Collected Records of the Numinous by 顏之推 (撰)

About the work

A late-Northern-Qí / Suí zhìguài 志怪 collection by Yán Zhītuī 顏之推 (顏之推, 531–c.591), the celebrated LiángSòngQíSuí scholar best known for the Yánshì jiāxùn 顏氏家訓. The Jí líng jì and its sister work Yuānhún zhì 冤魂志 (also surviving only in fragments) are Yán Zhītuī’s principal narrative compositions; the two together document his lifelong interest in Buddhist karmic-retribution narrative and in the supernatural ratification of ethical norms. The Jí líng jì survives only in scattered fragments in the standard TángSòng léishū.

Tiyao

Abstract

The Suí shū jīngjí zhì 隋書經籍志 lists “Jí líng jì 20 juàn, by Yán Zhītuī of the Suí” under zǐbù xiǎoshuō; both Táng catalogs preserve the entry at 20 juàn. The work was lost as a transmitted unitary text by no later than the early Sòng. Surviving fragments are preserved most importantly in Dàoshì’s Fǎyuàn zhūlín 法苑珠林 (668), in the Tàipíng yùlǎn 太平御覽 and Tàipíng guǎngjì 太平廣記, and scattered in other TángSòng léishū. Lǔ Xùn collects the surviving fragments in Gǔ xiǎoshuō gōuchén 古小說鉤沉.

The dating bracket adopted here (580–595) places the work in Yán Zhītuī’s late Suí period: after his definitive transfer to the Suí court in 580 and before his death in c. 591 (with some allowance for posthumous circulation). The work was composed in the closing years of his life, contemporary with the latest layer of the Yánshì jiāxùn. The fragment preserved in the Kanripo edition — the Wáng Sī 王諿 narrative (a Liáng Nánkāng wáng jìshì 南康王記室 who returns post-mortem to his impoverished wife, gives her a drink, promises to send money if he can; one month later his small daughter finds a pair of gold rings) — is preserved in the Tàipíng yùlǎn (juàn 718). It is a clean example of the ghost-rectifies-family-need topos that becomes central to the Yuānhún zhì and to the broader Tang Buddhist-karma narrative tradition.

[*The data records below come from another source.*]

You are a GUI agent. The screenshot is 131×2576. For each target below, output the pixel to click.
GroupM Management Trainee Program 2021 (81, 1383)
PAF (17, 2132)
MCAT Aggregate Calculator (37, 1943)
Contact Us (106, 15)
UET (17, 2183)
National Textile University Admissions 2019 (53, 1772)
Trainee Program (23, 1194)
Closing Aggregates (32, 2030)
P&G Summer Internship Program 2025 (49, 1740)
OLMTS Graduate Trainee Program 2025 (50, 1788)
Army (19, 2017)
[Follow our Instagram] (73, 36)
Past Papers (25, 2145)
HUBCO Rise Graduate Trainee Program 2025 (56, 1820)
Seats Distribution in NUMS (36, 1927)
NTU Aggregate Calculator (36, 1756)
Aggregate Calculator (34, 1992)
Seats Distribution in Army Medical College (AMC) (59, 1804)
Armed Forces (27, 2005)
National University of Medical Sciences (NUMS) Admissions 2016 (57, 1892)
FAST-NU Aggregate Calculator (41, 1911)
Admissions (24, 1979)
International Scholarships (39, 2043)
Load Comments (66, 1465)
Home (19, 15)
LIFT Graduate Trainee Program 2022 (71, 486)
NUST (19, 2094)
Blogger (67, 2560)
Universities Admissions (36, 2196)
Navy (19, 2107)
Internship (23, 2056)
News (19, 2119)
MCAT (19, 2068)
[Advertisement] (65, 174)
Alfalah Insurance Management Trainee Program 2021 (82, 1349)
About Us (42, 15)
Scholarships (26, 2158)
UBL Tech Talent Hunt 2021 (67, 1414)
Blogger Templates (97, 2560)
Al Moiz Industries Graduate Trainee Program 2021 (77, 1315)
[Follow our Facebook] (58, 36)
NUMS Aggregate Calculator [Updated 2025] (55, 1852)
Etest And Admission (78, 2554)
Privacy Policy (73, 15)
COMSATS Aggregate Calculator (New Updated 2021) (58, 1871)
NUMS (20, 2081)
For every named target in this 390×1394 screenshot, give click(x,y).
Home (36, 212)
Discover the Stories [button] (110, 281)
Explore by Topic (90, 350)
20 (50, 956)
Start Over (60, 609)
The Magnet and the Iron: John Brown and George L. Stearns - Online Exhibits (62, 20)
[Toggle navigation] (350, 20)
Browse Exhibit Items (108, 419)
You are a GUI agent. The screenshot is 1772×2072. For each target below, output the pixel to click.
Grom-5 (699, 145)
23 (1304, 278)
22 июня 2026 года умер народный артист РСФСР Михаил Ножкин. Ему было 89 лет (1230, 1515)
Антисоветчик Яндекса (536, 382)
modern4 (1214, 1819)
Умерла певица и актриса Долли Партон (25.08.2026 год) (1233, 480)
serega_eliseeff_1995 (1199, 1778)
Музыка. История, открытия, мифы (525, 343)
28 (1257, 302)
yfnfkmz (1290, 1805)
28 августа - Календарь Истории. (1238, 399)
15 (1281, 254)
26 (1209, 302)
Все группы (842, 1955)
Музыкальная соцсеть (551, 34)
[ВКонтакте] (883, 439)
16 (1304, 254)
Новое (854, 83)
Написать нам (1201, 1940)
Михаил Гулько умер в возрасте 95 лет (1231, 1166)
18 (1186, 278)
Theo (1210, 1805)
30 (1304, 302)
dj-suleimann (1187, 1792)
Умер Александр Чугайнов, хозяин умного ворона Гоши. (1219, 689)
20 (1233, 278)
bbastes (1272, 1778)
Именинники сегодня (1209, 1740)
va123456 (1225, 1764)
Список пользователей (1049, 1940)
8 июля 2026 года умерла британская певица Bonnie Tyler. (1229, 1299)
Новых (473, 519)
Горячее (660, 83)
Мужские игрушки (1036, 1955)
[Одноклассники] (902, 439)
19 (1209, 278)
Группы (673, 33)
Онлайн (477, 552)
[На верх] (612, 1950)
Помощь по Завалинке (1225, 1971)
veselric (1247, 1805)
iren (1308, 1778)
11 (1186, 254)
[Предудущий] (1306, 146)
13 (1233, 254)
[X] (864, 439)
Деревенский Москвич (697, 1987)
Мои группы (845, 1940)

The work is one of the foundational pre-Táng texts of the Buddhist karmic-retribution narrative tradition, alongside Yán Zhītuī’s own Yuānhún zhì, Wáng Yán’s Míngxiáng jì, and Liú Yìqìng’s Xuānyàn jì KR3l0151. Together these constitute the principal pre-Táng witnesses to the Chinese Buddhist miracle-tale corpus that the Táng Míng bào jì 冥報記 and Sānbǎo gǎntōng lù 三寶感通錄 would later systematise.

Translations and research

  • Lǔ Xùn 魯迅. Gǔ xiǎoshuō gōuchén 古小說鉤沉 (1909–11; publ. 1938).
  • Campany, Robert Ford. Signs from the Unseen Realm: Buddhist Miracle Tales from Early Medieval China (UHP, 2012). Comparative treatment.
  • Cohen, Alvin P. Tales of Vengeful Souls: A Sixth Century Collection of Chinese Avenging Ghost Stories (Variétés Sinologiques 68, 1982). Translation of Yán Zhī-tuī’s Yuān-hún zhì, with discussion of the Jí líng jì.
  • Knechtges, David R., and Chang, Taiping, eds. Ancient and Early Medieval Chinese Literature: A Reference Guide (Brill, 2010), entry on Yán Zhī-tuī.
  • Dien, Albert E. Pei Ch’i shu 45: Biography of Yen Chih-t’ui (Bern, 1976). Biographical reference for Yán Zhī-tuī’s career.

Other points of interest

The pairing of the Jí líng jì with Yán Zhītuī’s Yuānhún zhì — the first dedicated to the verification of Buddhist karmic principles through miracle narratives, the second to the dramatised vindication of moral wrongs through avenging-ghost narratives — represents one of the most consciously structured pre-Táng pairs of Buddhist-narrative compendia in Chinese literary history. Together they document Yán Zhītuī’s mature theological program: the use of supernatural narrative as evidentiary support for the karmic-Buddhist-Confucian synthesis that the Jiāxùn sets out in didactic prose.